Nine SLA time series from two stations located in the Yellow Sea (red asterisks in Figure 2) and seven gauges (blue asterisks in Figure 2) are used to verify the accuracy of the data. The observation interval for both time series from S1 and S2 is 30 min, and the total time span is greater than 30 days for both time series. Due to the poor accuracy of the initial period of observations, only the last 30 days of data (Figure 5) were selected for processing and analysis for comparison purposes. The start time for the data at the first station (S1) is 6:30 on 24 July 2007, while the start time for the data at the second station (S2) is 12:30 on 18 July 2007. The observation interval for time series from G1–G7 is 1 h, the total time span from G1–G6 is 3 years, and the total time span for G7 is 1 year. The start time for data from G1–G6 is 0:00 on 1 January 2018 and the start time for data for G7 is 0:00 on 1 January 2020. Due to the large amount of original data, only the results of the first month of each time series are selected for display (Figure 6).

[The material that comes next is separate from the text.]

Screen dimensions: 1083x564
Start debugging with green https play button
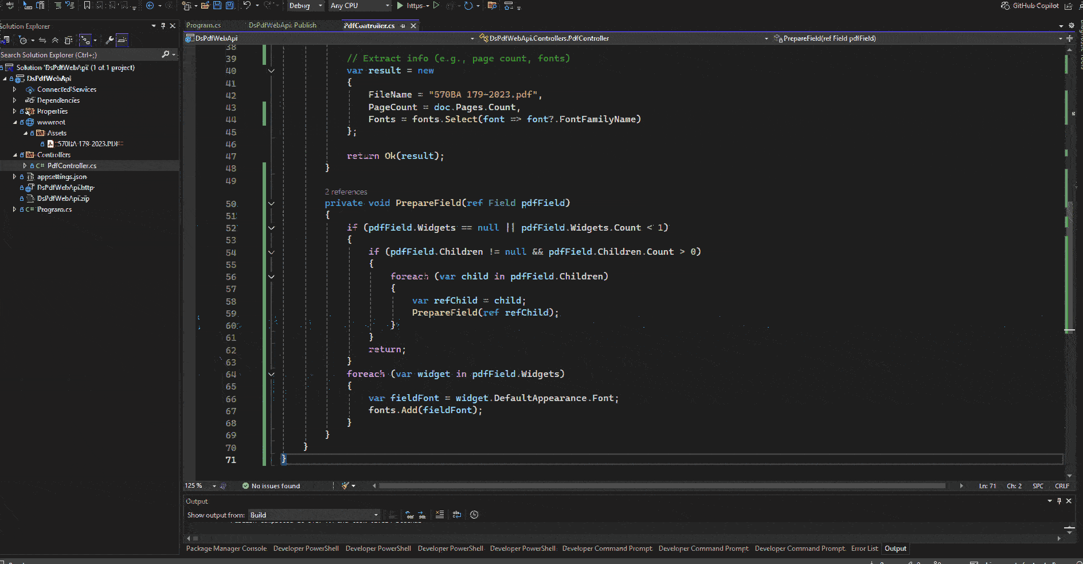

The water depth at the location of station S1 is deeper than that of station S2, and the SLA variation amplitude at S1 is smaller, ranging from −0.8 m to 0.7 m, while the SLA range at S2 station is from −2 m to 1.6 m. The tidal type of both stations is an irregular semidiurnal tide; however, the inequality of tides at S1 station is more prominent. The SLA difference of some adjacent high and low tides is very small. G1–G7 are located in the eastern side of the Yellow Sea, the tidal types are also an irregular semidiurnal tide, and the SLA variation amplitudes are greater than those of S1 and S2.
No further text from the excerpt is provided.